América Latina tiene acuerdos, preferencias arancelarias y una arquitectura de integración construida durante décadas. Sin embargo, buena parte de ese potencial no se traduce en comercio real. Un estudio reciente de la ALADI destaca que apenas uno de cada diez productos que podrían intercambiarse con ventajas arancelarias dentro de la región aprovecha efectivamente esos beneficios.
El dato cobra relevancia en un contexto internacional complejo, marcado por tensiones geopolíticas, medidas proteccionistas y un sistema multilateral debilitado. Al mismo tiempo, surgen señales positivas, como la reciente puesta en marcha del acuerdo comercial entre el Mercosur y la Unión Europea, que abre una nueva etapa para la inserción internacional de la región.
Para analizar este escenario, el secretario general de la ALADI, Sergio Abreu, planteó que el mundo atraviesa “un cambio de época”, marcado por la disputa entre grandes potencias como Estados Unidos y China, con impactos directos en el comercio global. En ese marco, América Latina enfrenta desafíos estructurales vinculados a sus propias asimetrías y a la falta de integración efectiva.
Según Abreu, uno de los principales problemas es la escasa complementariedad productiva entre los países de la región, que en muchos casos compiten en rubros similares, especialmente en el sector agroalimentario. A esto se suman trabas históricas como la burocracia, las dificultades logísticas y la falta de facilitación del comercio.
“El comercio intrarregional de bienes se mantiene en torno al 12% desde hace más de tres décadas”, explicó. Aunque los servicios —especialmente los basados en el conocimiento— muestran cierto dinamismo, el intercambio sigue siendo bajo en comparación con otras regiones.

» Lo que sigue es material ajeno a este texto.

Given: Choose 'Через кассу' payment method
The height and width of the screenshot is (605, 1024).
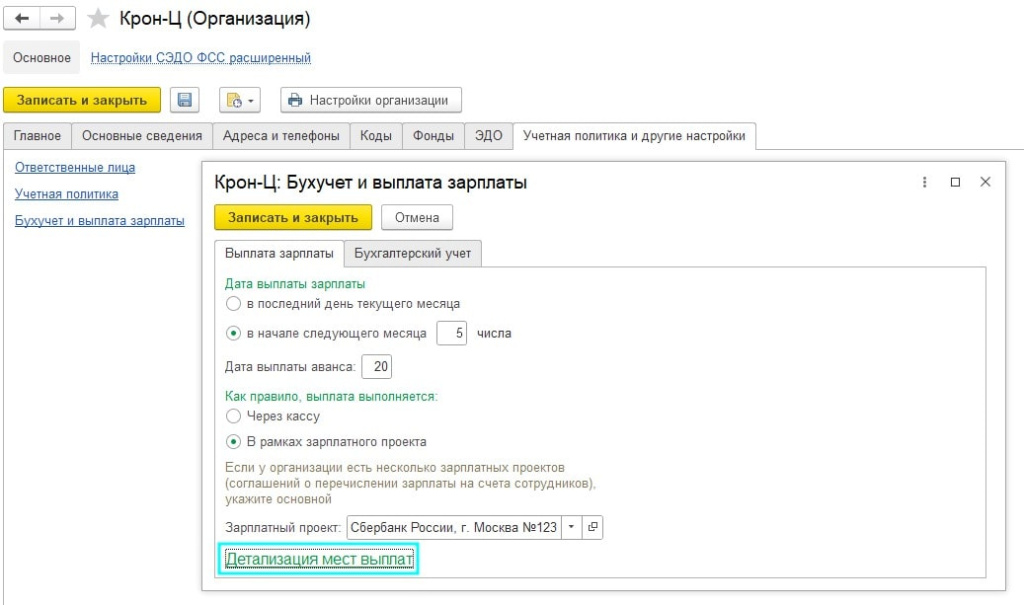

Entre los obstáculos más concretos aparecen las demoras en frontera, la superposición de organismos y la falta de sistemas integrados. En ese sentido, Abreu destacó avances como el desarrollo de certificados de origen digitales y acuerdos en transporte terrestre, aunque reconoció que llegan con atraso.
También inciden factores políticos. El ex canciller advirtió sobre una “diplomacia fragmentada” en la región, donde muchas veces predominan las diferencias ideológicas por sobre los objetivos comunes. “Se enfrentan los problemas del siglo XXI con cabezas del siglo XX”, resumió.
En este contexto, las pequeñas y medianas empresas aparecen como uno de los eslabones más débiles. En América Latina hay cerca de 20 millones de pymes, pero solo una pequeña proporción participa del comercio intrarregional. Para revertir esto, la ALADI impulsa herramientas digitales que facilitan el acceso a información sobre mercados, aranceles y oportunidades comerciales, aunque su uso aún es limitado.
Para Uruguay, Abreu señaló que el desafío pasa por fortalecer su competitividad, mejorar la infraestructura y potenciar su rol logístico, especialmente en la hidrovía y los puertos. También remarcó la importancia de diversificar exportaciones y apostar a productos y servicios de mayor valor agregado.
Pese a las dificultades, el secretario general de ALADI se mostró optimista. “La integración no tiene otro resultado que la inclusión social”, afirmó, al tiempo que subrayó la necesidad de avanzar con mayor rapidez en un mundo que “ya no perdona la lentitud”.
En un escenario global incierto, América Latina enfrenta así una disyuntiva clara: seguir arrastrando sus limitaciones históricas o aprovechar las herramientas que ya tiene para integrarse y competir con mayor fuerza.